PROBLEM STATEMENT
Print, exactly as they appear in the listing below, the lines from the line with "Given: Click the Outcome field label" to the line with "The width and height of the screenshot is (1217, 980).", with both end lines kept.

RECORDS FOR THIS TASK

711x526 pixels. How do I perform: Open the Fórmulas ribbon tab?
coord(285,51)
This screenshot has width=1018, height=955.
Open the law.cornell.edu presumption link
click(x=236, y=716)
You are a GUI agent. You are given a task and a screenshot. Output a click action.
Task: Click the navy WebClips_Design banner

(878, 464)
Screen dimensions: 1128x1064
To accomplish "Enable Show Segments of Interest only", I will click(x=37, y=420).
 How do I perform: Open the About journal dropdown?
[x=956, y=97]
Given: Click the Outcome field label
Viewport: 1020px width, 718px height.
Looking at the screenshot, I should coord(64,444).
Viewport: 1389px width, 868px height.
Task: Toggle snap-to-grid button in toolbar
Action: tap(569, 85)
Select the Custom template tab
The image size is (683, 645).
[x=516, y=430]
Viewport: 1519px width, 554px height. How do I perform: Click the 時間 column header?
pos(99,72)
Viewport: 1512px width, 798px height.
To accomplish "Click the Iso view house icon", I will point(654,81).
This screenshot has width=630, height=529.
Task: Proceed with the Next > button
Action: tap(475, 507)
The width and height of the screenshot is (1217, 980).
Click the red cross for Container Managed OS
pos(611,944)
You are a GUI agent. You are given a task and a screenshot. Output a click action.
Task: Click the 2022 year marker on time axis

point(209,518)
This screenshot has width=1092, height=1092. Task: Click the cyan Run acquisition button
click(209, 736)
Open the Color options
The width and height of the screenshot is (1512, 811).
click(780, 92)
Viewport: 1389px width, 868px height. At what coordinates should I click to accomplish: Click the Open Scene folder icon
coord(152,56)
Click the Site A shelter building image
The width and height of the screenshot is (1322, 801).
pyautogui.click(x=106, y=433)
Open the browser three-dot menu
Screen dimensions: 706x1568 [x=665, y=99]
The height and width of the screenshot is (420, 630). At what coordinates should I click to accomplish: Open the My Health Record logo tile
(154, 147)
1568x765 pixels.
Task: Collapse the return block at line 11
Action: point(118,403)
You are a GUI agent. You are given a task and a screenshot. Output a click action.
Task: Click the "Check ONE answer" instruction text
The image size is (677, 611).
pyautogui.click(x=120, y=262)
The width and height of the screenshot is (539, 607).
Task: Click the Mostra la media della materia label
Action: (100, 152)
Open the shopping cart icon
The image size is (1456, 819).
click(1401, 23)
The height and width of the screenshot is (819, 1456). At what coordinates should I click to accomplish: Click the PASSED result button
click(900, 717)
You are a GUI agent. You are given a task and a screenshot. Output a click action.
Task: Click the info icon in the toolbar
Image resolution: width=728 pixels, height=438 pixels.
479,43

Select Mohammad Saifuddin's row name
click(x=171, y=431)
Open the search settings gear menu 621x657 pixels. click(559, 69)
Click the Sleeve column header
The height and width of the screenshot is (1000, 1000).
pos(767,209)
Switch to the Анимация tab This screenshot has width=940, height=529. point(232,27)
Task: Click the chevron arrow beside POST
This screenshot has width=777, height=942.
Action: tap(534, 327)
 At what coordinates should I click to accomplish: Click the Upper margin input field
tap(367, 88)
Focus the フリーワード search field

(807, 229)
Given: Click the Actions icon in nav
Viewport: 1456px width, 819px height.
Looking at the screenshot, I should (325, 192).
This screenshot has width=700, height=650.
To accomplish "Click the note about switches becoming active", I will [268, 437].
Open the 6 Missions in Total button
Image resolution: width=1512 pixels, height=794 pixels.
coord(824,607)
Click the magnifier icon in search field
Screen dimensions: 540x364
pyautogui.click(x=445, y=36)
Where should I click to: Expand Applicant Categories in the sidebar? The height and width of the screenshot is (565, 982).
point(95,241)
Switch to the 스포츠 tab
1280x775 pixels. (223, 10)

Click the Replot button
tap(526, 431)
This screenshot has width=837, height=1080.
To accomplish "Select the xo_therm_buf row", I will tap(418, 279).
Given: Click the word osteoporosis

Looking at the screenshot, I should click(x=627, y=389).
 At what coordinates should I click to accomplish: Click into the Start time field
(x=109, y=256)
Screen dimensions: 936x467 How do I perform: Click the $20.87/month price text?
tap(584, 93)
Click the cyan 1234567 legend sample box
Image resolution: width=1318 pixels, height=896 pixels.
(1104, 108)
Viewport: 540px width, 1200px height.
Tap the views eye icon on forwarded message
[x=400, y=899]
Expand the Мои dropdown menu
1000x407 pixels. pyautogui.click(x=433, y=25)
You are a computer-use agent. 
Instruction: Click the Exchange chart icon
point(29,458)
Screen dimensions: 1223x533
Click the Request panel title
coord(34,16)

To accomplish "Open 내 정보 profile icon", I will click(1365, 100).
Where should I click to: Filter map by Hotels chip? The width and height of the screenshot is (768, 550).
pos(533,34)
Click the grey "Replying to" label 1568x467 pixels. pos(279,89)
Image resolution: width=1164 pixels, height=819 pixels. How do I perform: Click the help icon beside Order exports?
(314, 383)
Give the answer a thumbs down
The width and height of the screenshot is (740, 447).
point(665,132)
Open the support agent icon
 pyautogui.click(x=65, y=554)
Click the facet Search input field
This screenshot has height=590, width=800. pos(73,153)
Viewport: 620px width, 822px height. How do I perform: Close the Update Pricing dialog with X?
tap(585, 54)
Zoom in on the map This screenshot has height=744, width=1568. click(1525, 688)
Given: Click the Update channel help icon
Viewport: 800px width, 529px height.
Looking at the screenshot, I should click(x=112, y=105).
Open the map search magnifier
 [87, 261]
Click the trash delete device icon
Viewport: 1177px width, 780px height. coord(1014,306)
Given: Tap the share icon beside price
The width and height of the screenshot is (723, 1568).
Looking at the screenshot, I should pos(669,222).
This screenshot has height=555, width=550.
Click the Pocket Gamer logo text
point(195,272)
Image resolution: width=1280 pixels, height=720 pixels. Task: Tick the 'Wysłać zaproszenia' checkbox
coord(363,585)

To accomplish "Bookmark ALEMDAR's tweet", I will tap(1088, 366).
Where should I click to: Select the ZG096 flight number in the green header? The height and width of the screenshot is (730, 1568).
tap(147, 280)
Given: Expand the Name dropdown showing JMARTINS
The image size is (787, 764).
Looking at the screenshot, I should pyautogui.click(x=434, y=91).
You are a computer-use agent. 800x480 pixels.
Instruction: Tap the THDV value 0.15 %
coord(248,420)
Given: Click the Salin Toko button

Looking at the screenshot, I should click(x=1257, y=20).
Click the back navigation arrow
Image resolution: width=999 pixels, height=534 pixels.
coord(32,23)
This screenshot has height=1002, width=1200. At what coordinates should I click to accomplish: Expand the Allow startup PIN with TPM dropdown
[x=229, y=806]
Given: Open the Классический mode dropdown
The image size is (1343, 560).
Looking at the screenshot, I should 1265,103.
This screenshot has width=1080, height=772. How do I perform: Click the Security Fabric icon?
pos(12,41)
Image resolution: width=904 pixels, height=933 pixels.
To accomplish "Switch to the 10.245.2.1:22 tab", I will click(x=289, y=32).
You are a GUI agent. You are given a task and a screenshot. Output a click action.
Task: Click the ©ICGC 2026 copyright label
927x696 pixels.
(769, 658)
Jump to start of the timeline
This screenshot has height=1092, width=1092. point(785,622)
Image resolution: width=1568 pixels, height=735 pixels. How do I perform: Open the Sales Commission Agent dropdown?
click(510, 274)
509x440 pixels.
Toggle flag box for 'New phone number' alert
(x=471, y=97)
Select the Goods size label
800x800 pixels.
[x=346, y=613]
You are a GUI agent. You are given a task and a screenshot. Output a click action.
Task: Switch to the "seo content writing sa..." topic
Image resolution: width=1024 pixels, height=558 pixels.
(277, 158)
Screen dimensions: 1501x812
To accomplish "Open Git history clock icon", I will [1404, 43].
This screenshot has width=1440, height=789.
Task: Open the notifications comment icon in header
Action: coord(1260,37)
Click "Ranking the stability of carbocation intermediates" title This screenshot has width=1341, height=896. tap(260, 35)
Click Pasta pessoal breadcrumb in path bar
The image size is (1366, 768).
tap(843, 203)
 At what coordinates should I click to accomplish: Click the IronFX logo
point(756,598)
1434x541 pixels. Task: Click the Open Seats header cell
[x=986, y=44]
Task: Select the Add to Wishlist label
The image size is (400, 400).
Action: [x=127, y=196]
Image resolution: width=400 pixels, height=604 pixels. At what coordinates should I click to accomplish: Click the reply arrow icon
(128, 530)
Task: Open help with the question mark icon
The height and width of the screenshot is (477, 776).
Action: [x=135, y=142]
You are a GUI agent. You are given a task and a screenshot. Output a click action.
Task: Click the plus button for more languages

COMPLETED EXERCISE
Given: Click the Outcome field label
Viewport: 1020px width, 718px height.
Looking at the screenshot, I should coord(64,444).
Viewport: 1389px width, 868px height.
Task: Toggle snap-to-grid button in toolbar
Action: tap(569, 85)
Select the Custom template tab
The image size is (683, 645).
[x=516, y=430]
Viewport: 1519px width, 554px height. How do I perform: Click the 時間 column header?
pos(99,72)
Viewport: 1512px width, 798px height.
To accomplish "Click the Iso view house icon", I will point(654,81).
This screenshot has width=630, height=529.
Task: Proceed with the Next > button
Action: tap(475, 507)
The width and height of the screenshot is (1217, 980).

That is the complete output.